Stored data

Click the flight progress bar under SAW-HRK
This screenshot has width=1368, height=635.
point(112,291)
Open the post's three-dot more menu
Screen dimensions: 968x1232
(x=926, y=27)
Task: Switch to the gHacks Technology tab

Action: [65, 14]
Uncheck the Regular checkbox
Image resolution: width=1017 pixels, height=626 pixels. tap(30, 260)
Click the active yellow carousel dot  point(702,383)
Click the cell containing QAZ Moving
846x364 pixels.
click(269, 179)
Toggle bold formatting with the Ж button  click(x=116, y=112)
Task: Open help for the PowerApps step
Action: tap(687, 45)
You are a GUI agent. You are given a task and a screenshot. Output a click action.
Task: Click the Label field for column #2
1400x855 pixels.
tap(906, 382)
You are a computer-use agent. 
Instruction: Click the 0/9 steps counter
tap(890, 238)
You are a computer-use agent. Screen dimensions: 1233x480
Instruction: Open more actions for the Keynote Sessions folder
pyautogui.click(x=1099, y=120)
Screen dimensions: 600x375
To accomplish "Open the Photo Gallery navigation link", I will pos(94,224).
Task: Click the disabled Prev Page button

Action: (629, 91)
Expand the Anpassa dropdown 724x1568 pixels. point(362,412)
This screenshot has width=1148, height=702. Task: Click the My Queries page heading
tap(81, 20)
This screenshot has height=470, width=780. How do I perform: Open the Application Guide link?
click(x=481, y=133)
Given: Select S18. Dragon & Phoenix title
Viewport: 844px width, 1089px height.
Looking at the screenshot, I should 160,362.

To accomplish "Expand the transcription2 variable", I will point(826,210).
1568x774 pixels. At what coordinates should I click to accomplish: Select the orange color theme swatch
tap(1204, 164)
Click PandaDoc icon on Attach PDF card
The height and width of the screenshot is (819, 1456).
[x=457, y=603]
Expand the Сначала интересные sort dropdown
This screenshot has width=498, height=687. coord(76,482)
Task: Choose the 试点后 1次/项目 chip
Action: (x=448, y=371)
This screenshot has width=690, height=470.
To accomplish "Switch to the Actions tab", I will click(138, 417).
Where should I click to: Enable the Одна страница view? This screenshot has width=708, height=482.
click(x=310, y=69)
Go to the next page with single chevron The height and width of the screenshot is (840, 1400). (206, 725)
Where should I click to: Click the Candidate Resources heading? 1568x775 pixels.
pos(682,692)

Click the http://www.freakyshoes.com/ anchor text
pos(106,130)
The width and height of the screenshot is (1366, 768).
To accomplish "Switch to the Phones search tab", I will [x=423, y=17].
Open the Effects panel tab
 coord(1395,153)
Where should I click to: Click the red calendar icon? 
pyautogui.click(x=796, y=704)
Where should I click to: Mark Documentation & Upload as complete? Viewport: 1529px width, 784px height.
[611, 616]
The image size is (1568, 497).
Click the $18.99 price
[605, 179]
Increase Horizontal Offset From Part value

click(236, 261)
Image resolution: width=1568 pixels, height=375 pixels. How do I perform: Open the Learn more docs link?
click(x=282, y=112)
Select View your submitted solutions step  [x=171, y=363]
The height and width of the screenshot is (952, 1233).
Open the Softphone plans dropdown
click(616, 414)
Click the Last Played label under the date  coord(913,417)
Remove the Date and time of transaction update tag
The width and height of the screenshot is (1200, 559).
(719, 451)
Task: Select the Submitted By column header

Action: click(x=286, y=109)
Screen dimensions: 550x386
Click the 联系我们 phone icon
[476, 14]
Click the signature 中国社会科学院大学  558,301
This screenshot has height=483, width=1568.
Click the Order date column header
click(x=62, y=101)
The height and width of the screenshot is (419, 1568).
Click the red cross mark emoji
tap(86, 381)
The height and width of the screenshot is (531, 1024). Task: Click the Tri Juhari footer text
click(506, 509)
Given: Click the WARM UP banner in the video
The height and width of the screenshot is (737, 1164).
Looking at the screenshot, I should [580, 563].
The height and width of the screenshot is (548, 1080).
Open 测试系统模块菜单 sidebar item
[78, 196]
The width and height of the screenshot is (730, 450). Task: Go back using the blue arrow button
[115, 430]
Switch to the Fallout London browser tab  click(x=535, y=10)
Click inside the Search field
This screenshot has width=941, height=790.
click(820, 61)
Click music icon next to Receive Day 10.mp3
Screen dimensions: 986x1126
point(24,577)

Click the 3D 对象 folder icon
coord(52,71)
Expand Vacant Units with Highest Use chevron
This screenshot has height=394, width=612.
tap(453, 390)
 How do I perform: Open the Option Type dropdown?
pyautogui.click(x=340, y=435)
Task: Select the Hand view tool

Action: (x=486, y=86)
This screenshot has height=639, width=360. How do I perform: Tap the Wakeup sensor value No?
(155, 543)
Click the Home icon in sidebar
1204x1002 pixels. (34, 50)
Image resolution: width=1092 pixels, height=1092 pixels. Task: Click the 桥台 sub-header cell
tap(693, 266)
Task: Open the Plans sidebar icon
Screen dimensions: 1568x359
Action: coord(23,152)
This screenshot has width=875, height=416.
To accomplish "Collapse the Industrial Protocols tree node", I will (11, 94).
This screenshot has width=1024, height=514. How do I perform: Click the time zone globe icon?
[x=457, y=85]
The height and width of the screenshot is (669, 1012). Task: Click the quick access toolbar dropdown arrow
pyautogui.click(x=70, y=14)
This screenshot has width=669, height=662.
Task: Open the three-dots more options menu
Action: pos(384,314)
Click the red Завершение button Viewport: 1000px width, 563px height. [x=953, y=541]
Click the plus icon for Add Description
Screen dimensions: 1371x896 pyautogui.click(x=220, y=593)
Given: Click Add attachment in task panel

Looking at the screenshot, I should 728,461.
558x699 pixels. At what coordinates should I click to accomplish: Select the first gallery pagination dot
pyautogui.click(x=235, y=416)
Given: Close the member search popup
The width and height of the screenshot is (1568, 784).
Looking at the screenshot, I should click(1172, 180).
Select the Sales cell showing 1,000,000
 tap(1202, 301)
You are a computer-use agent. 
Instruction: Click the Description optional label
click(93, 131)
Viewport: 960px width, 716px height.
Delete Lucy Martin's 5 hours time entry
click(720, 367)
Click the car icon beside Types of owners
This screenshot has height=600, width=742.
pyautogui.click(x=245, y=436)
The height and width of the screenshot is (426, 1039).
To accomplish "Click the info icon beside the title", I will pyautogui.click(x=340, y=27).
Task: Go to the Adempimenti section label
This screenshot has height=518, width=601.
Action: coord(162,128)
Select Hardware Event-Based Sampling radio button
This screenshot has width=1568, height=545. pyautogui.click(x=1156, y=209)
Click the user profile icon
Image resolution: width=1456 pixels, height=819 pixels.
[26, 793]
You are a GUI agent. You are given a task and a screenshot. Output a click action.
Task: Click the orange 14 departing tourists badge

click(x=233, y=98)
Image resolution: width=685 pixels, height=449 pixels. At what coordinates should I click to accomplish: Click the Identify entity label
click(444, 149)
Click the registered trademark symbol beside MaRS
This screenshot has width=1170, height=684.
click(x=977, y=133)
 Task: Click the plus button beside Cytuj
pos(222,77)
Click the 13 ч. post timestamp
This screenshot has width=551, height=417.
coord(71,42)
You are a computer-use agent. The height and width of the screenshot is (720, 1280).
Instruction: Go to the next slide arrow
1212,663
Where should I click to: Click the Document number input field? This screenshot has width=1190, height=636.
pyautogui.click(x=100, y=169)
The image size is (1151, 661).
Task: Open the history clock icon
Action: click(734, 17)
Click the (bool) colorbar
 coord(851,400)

▸ Work item
Restate word for word the entries above, starting at the line with "How do I perform: Open the Option" and ending at the line with "Task: Go to the Adempimenti section label", inclusive, and no others.

▸ Output for this exercise
 How do I perform: Open the Option Type dropdown?
pyautogui.click(x=340, y=435)
Task: Select the Hand view tool

Action: (x=486, y=86)
This screenshot has height=639, width=360. How do I perform: Tap the Wakeup sensor value No?
(155, 543)
Click the Home icon in sidebar
1204x1002 pixels. (34, 50)
Image resolution: width=1092 pixels, height=1092 pixels. Task: Click the 桥台 sub-header cell
tap(693, 266)
Task: Open the Plans sidebar icon
Screen dimensions: 1568x359
Action: coord(23,152)
This screenshot has width=875, height=416.
To accomplish "Collapse the Industrial Protocols tree node", I will (11, 94).
This screenshot has width=1024, height=514. How do I perform: Click the time zone globe icon?
[x=457, y=85]
The height and width of the screenshot is (669, 1012). Task: Click the quick access toolbar dropdown arrow
pyautogui.click(x=70, y=14)
This screenshot has width=669, height=662.
Task: Open the three-dots more options menu
Action: pos(384,314)
Click the red Завершение button Viewport: 1000px width, 563px height. [x=953, y=541]
Click the plus icon for Add Description
Screen dimensions: 1371x896 pyautogui.click(x=220, y=593)
Given: Click Add attachment in task panel

Looking at the screenshot, I should 728,461.
558x699 pixels. At what coordinates should I click to accomplish: Select the first gallery pagination dot
pyautogui.click(x=235, y=416)
Given: Close the member search popup
The width and height of the screenshot is (1568, 784).
Looking at the screenshot, I should click(1172, 180).
Select the Sales cell showing 1,000,000
 tap(1202, 301)
You are a computer-use agent. 
Instruction: Click the Description optional label
click(93, 131)
Viewport: 960px width, 716px height.
Delete Lucy Martin's 5 hours time entry
click(720, 367)
Click the car icon beside Types of owners
This screenshot has height=600, width=742.
pyautogui.click(x=245, y=436)
The height and width of the screenshot is (426, 1039).
To accomplish "Click the info icon beside the title", I will pyautogui.click(x=340, y=27).
Task: Go to the Adempimenti section label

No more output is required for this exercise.